Prior to Sunday’s show, L and her husband did sensory feedback exercises with Z.  They kept her away from the over-stimulating backstage environment until the last minute.  I explained to the skating coaches that I needed to stay backstage on the ice with C until the last minute.  I’m sure they thought I was a crazy overprotective mom.  That’s okay.  This thing had to go right today, not just for C and me, but for Z and her mom.  It wasn’t about the skating anymore.  It was about friendship and restoration.  It was about parenting from a place of collaboration instead of judgment.  It was about open communication and empathy for each other’s kids.
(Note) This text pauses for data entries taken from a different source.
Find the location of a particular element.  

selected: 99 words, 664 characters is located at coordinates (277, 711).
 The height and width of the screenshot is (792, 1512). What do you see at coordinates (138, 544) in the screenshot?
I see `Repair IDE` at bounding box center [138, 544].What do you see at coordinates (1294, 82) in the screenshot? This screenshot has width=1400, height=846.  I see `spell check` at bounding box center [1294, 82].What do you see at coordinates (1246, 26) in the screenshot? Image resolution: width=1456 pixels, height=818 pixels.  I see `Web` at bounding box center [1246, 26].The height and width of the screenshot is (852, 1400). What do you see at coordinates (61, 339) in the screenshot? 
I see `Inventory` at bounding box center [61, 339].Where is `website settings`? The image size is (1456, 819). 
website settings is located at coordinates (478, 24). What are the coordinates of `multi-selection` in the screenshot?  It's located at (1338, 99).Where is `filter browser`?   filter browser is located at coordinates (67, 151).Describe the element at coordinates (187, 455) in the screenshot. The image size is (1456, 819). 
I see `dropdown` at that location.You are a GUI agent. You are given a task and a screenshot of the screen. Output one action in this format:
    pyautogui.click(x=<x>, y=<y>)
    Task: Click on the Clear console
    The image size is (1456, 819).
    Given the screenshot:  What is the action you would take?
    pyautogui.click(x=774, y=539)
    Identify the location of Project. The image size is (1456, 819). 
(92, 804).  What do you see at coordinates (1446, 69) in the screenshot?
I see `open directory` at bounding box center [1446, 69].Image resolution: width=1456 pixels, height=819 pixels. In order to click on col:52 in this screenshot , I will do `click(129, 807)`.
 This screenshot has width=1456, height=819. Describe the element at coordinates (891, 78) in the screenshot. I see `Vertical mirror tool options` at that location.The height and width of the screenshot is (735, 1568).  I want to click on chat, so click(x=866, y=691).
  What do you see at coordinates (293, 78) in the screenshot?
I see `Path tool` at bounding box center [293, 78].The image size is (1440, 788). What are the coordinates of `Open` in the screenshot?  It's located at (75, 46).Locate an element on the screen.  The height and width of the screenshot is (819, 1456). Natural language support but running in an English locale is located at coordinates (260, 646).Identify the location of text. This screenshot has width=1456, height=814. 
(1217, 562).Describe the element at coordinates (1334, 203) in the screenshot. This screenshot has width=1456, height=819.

As the girls prepared to go on, Z brought C a chocolate chip cookie and offered it as a peace offering.  C gobbled it down, leaving chocolate smears on her face, which I loved.  She smiled at Z.  L and I clasped hands, and we squeezed our fingers together hopefully.

Isabel, one of C’s favorite teenagers, and Noelle, one of the coaches, stayed with C and Z until the last possible second, distracting them and playing with them until the opening bars of music started for their song.

As Z and C skated into the light, L and I stood side by side, watching from the darkened ice behind the curtain.  Unlike the older performers in the ice show, our little ones didn't do any fancy jumps or spins, no complex choreography.  But we cheered as if they were in the Olympics.  “We did it!” L and I cried, hugging each other with joy, and we watched our babies skate.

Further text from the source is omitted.